## What you need to do
Please write out exactly the lines from the one with "Image resolution: width=408" through the end of the data below, both ends included, and omit any pictures.

:: Information provided ::

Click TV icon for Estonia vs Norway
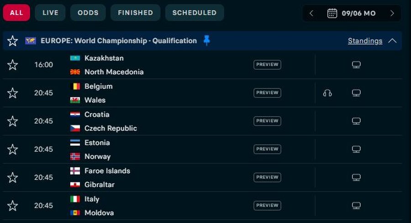 tap(356, 149)
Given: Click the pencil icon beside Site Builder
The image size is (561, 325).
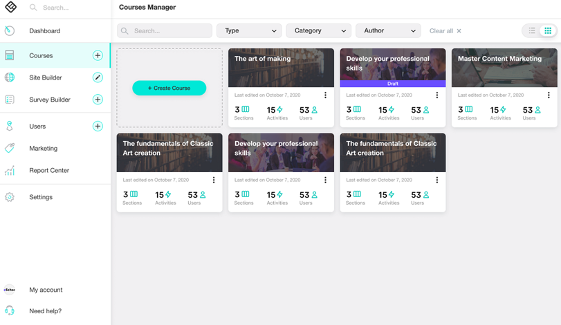Looking at the screenshot, I should point(98,77).
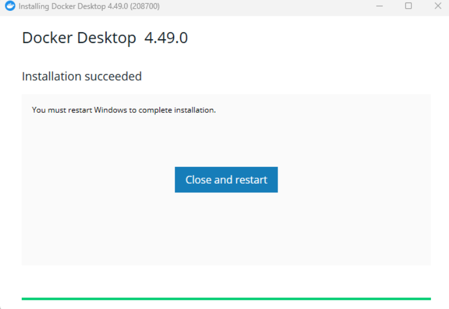449x309 pixels.
Task: Click the 4.49.0 version number in heading
Action: pos(166,38)
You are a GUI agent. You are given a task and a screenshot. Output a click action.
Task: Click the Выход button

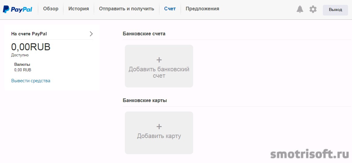coord(335,10)
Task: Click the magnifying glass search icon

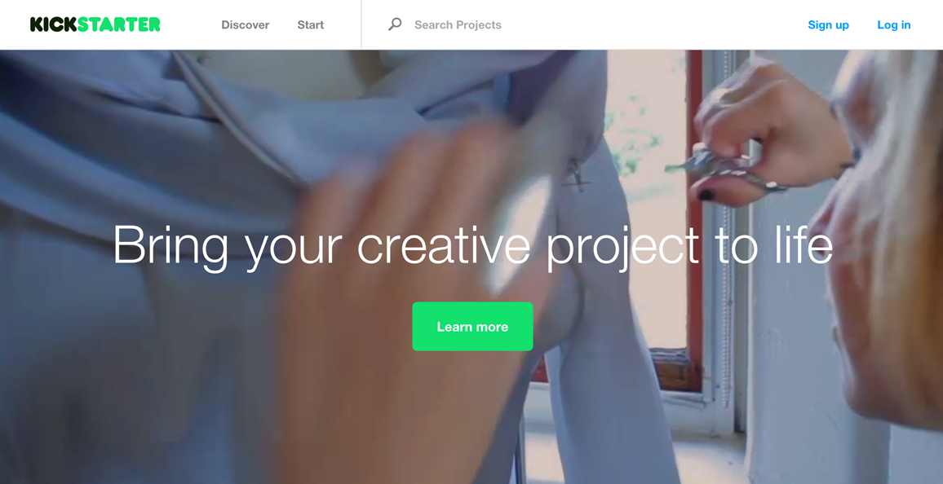Action: (395, 24)
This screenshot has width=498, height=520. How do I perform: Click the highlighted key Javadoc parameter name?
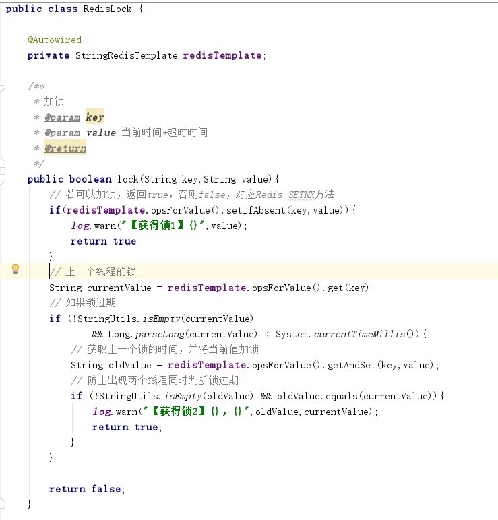point(94,117)
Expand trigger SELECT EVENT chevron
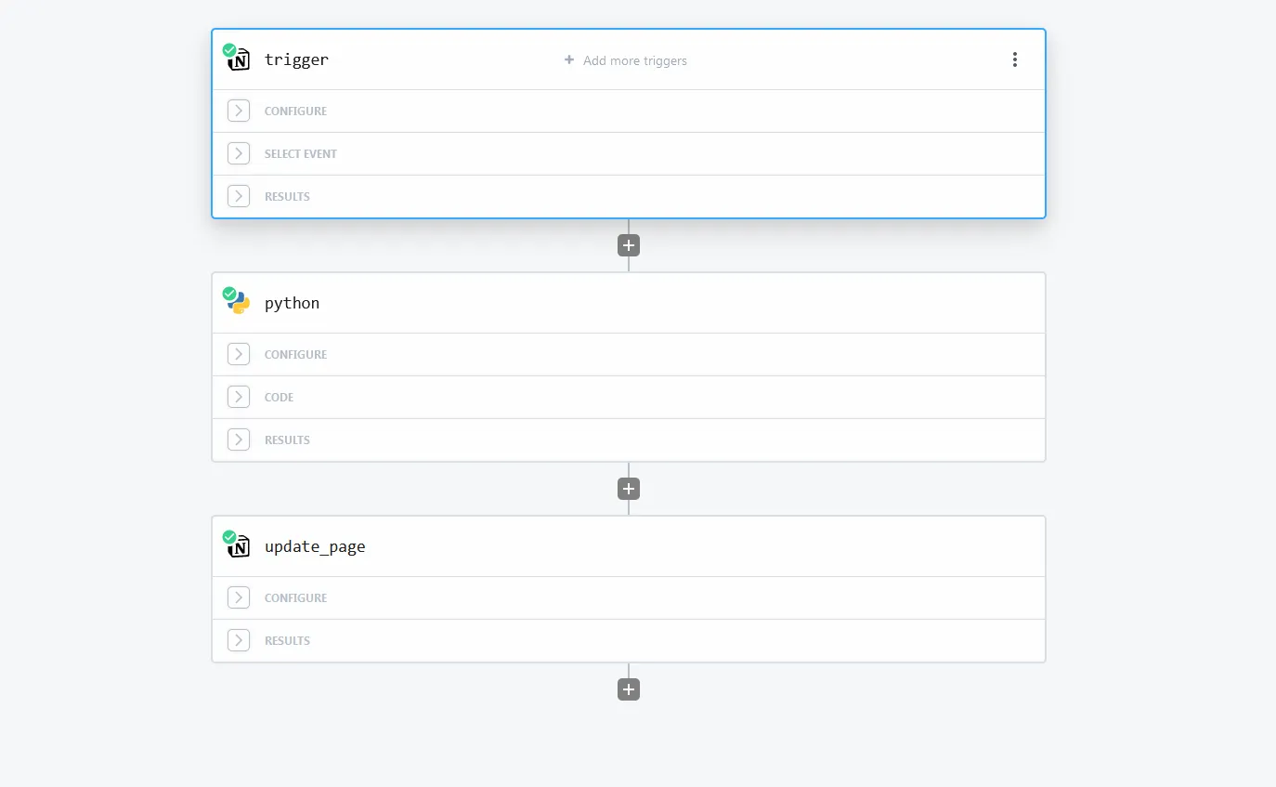 [x=239, y=153]
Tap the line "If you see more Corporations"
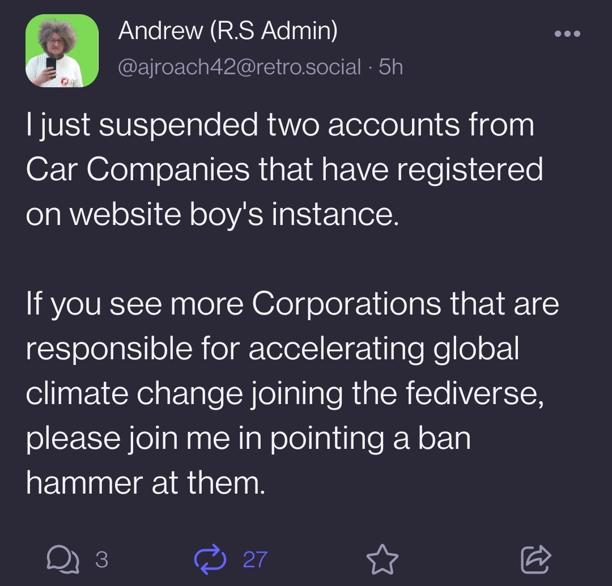 [x=292, y=304]
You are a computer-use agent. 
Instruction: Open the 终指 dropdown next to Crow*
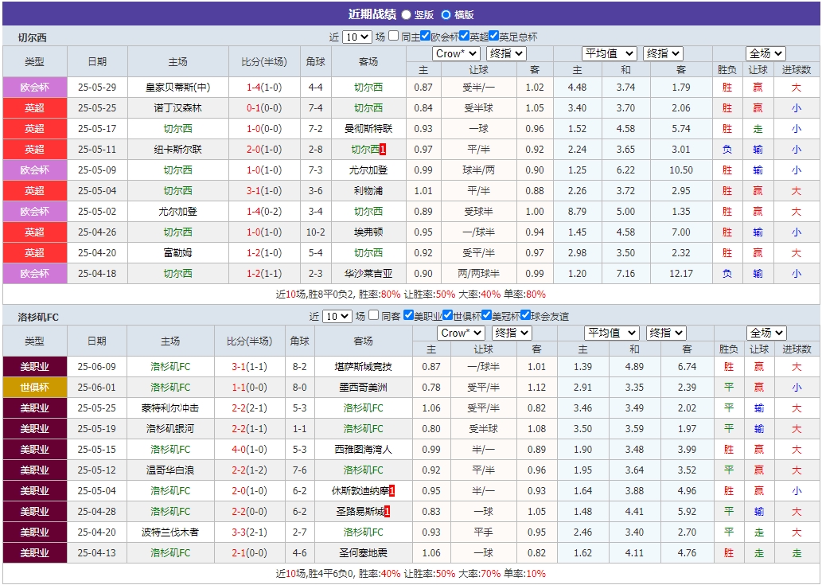point(505,53)

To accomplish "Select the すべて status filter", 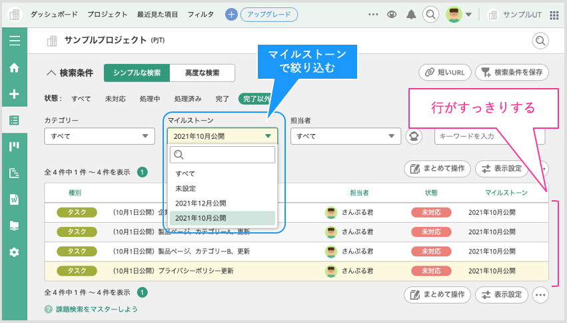I will [81, 99].
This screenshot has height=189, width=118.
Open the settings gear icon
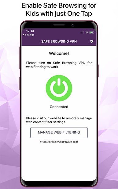click(92, 41)
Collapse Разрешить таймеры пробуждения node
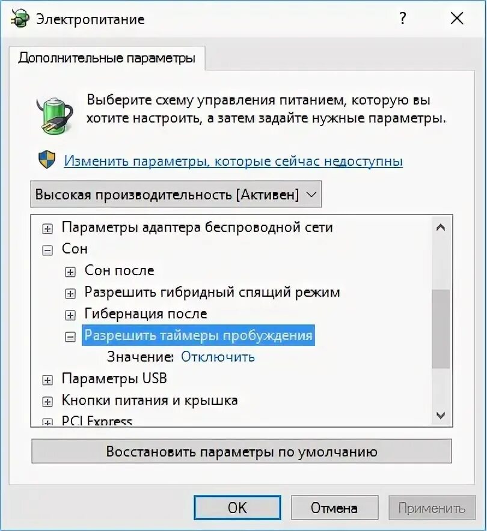487x531 pixels. coord(70,337)
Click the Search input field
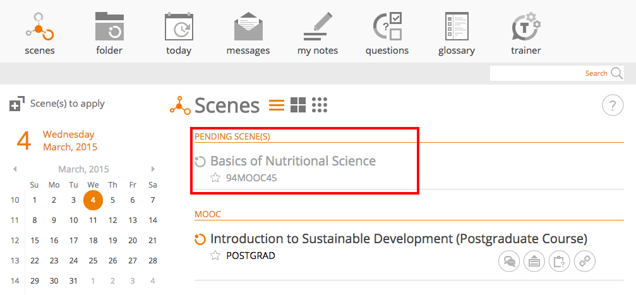Viewport: 636px width, 295px height. 549,73
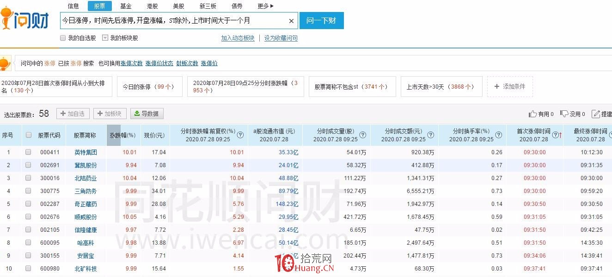The width and height of the screenshot is (612, 277).
Task: Click the 问一下财 search button
Action: click(321, 21)
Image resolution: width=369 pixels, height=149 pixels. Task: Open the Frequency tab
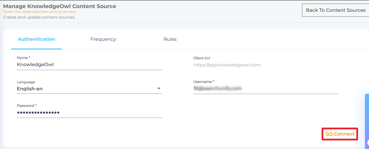(x=103, y=39)
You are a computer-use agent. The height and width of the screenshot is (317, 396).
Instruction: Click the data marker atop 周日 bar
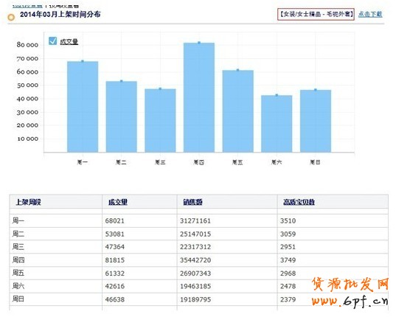316,90
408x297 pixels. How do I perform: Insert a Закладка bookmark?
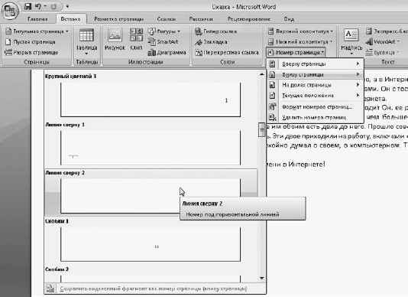(x=211, y=42)
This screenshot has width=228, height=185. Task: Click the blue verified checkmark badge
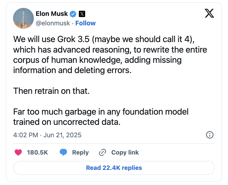(73, 14)
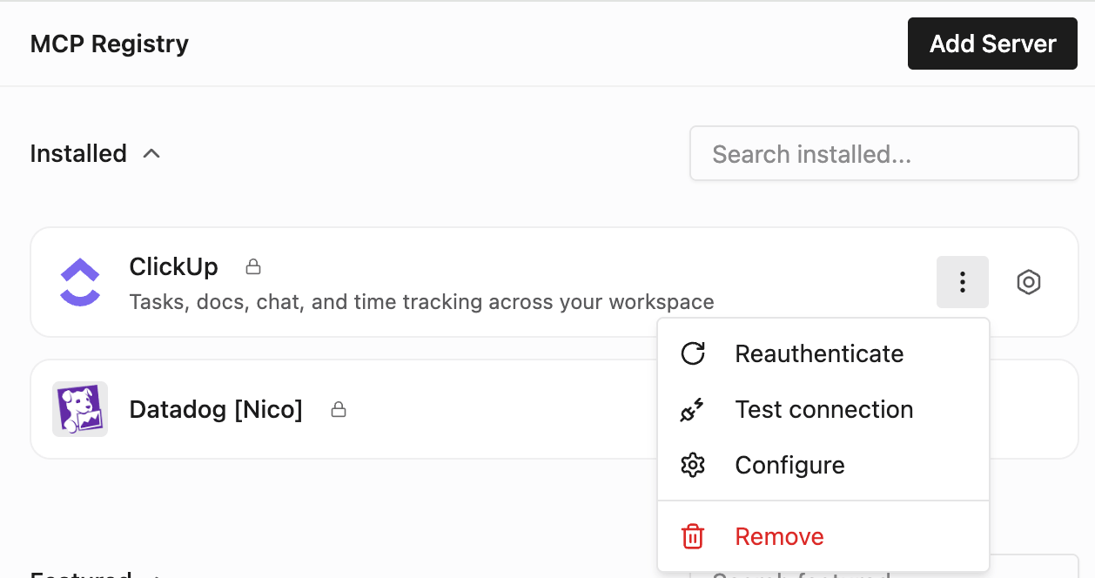
Task: Click the lock icon beside Datadog [Nico]
Action: [339, 409]
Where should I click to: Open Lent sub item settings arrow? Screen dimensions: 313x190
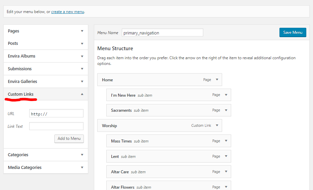pos(226,157)
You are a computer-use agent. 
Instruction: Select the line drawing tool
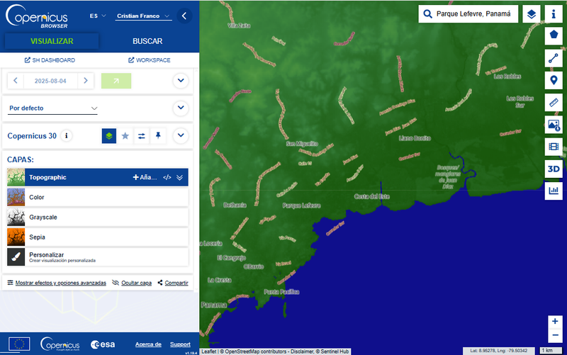click(x=554, y=57)
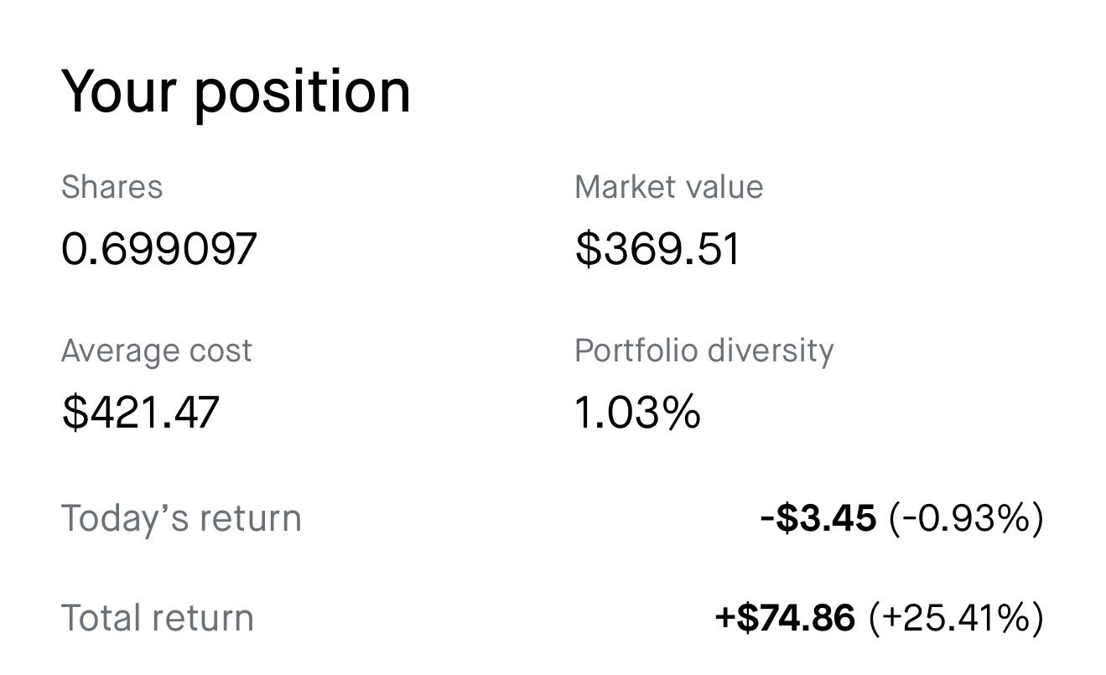Tap the $421.47 average cost figure
The height and width of the screenshot is (675, 1106).
point(141,412)
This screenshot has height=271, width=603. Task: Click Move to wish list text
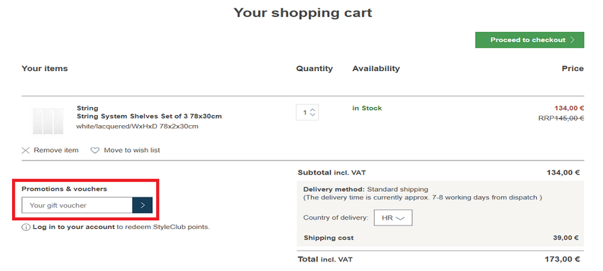(131, 151)
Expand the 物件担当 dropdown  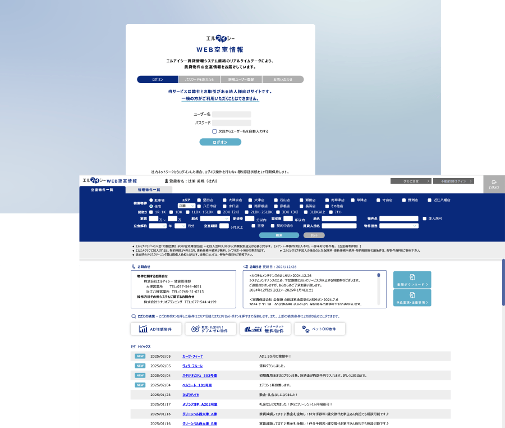(x=399, y=226)
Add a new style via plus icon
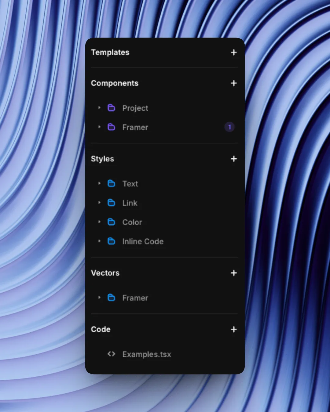 point(234,159)
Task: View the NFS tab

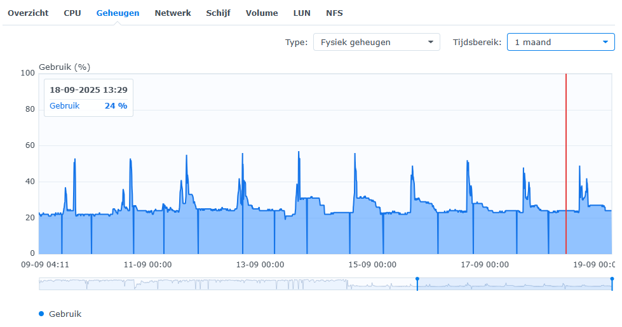Action: point(334,13)
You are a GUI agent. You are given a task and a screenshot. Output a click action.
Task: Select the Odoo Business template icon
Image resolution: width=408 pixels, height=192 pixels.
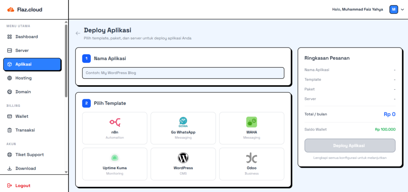[251, 158]
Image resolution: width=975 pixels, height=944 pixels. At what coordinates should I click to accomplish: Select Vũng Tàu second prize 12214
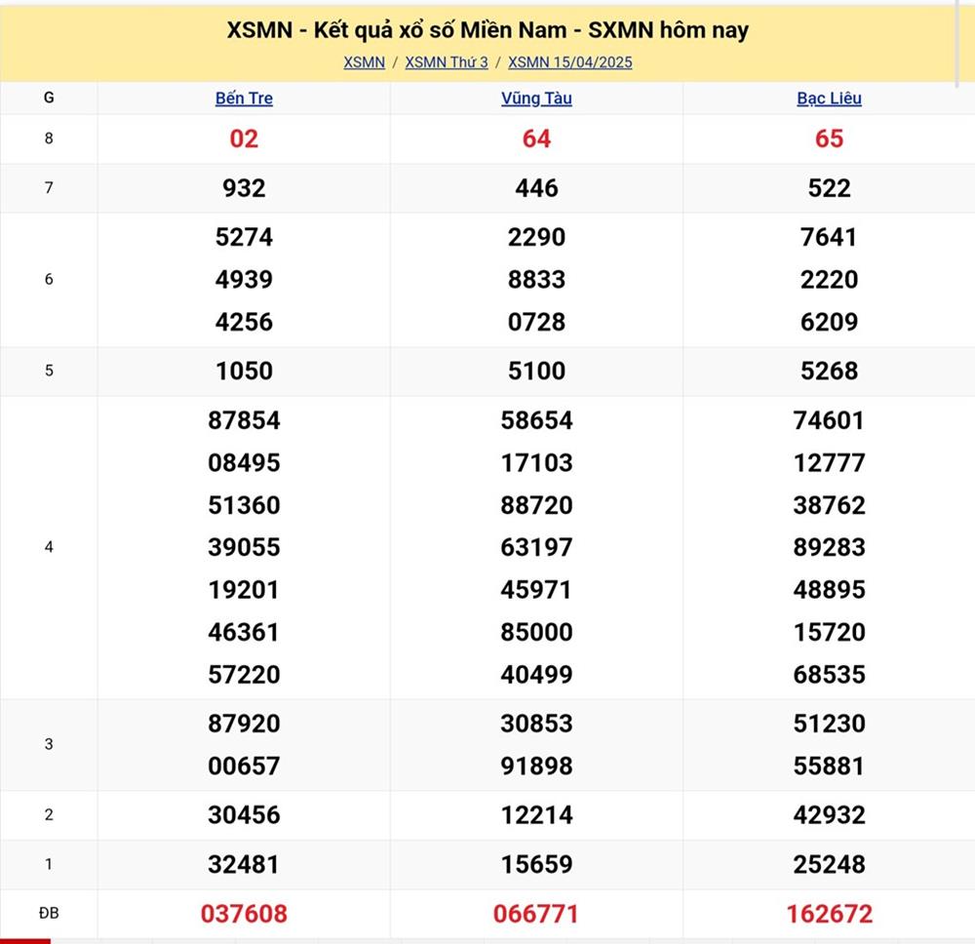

:::

## Response below
Image resolution: width=408 pixels, height=192 pixels.
[251, 158]
Image resolution: width=975 pixels, height=944 pixels. At what coordinates should I click to accomplish: Select Vũng Tàu second prize 12214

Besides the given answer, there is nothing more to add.